# Exercise directions:
Having located "Screen dimensions: 1024x768" in the listing below, write out its line and every following line exactly, last line included, without the pictures.

# Supplied records:
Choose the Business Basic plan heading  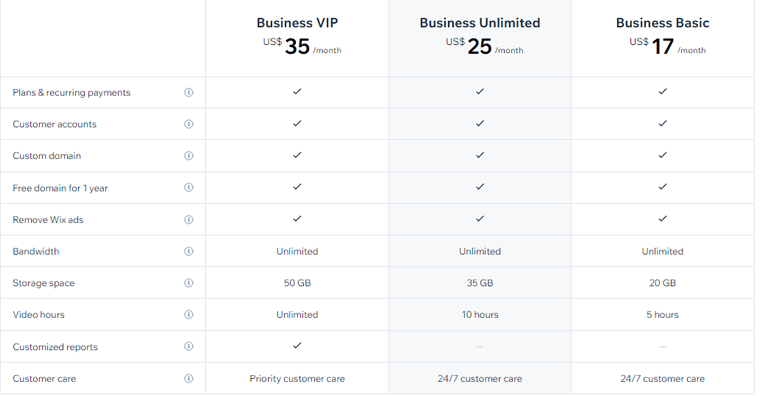click(x=663, y=23)
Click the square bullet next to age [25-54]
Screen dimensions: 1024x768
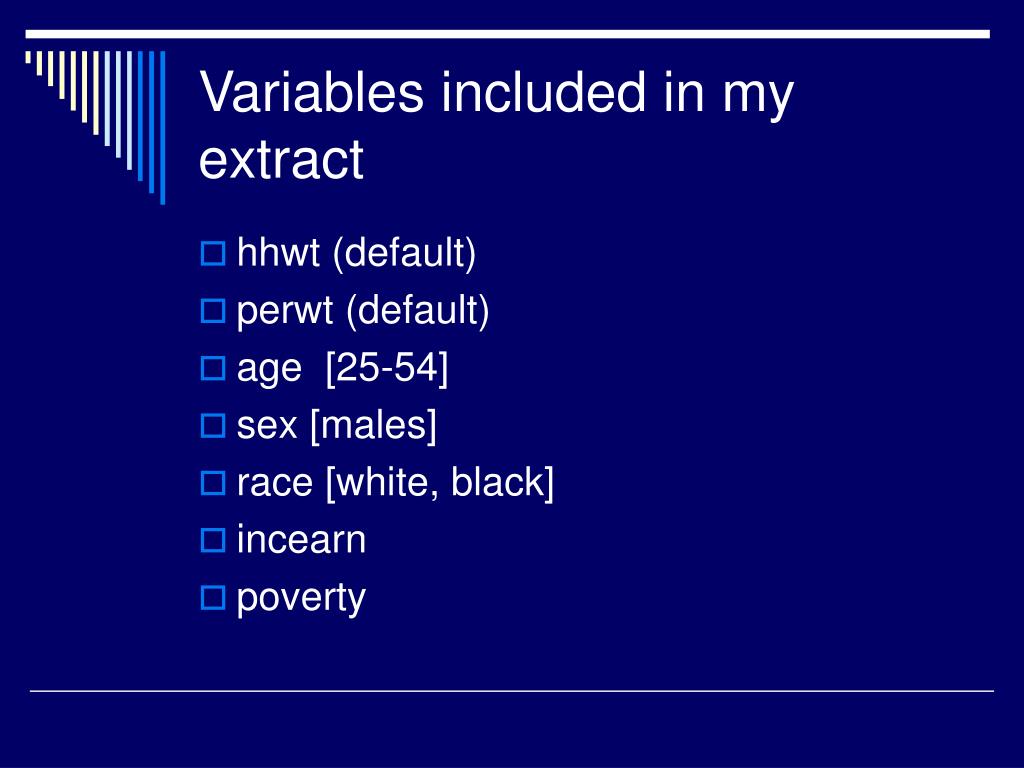(x=213, y=368)
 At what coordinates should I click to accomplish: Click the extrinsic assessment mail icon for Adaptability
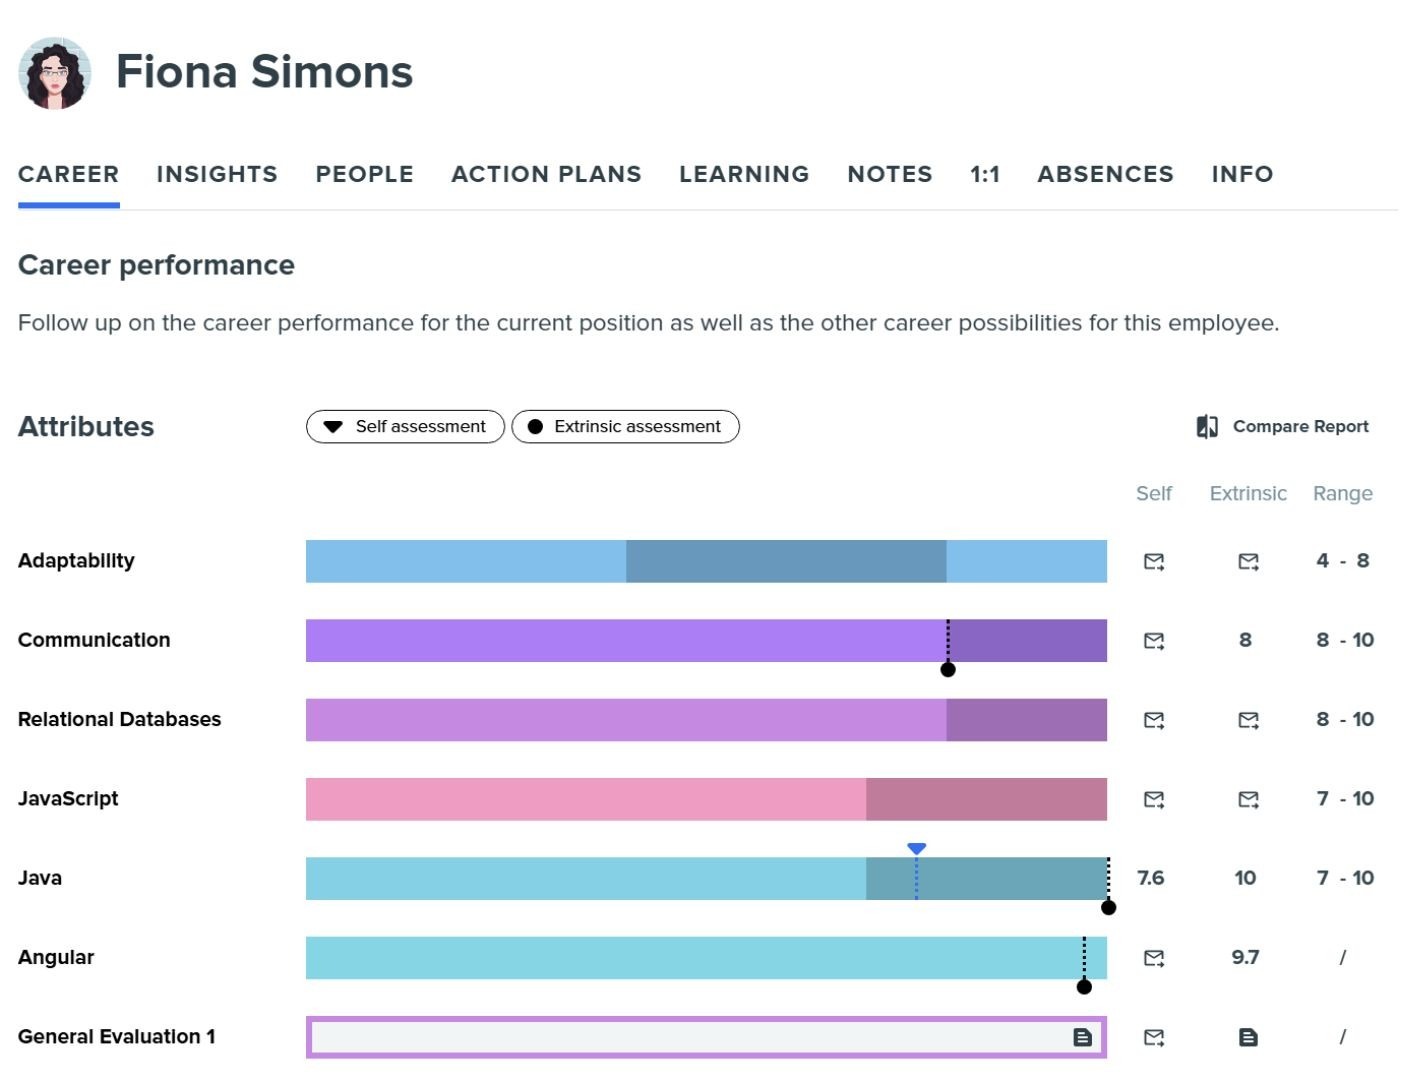[1247, 561]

# Solution:
Screen dimensions: 1024x768
(x=213, y=368)
 At what coordinates should I click to accomplish: Click the extrinsic assessment mail icon for Adaptability
[1247, 561]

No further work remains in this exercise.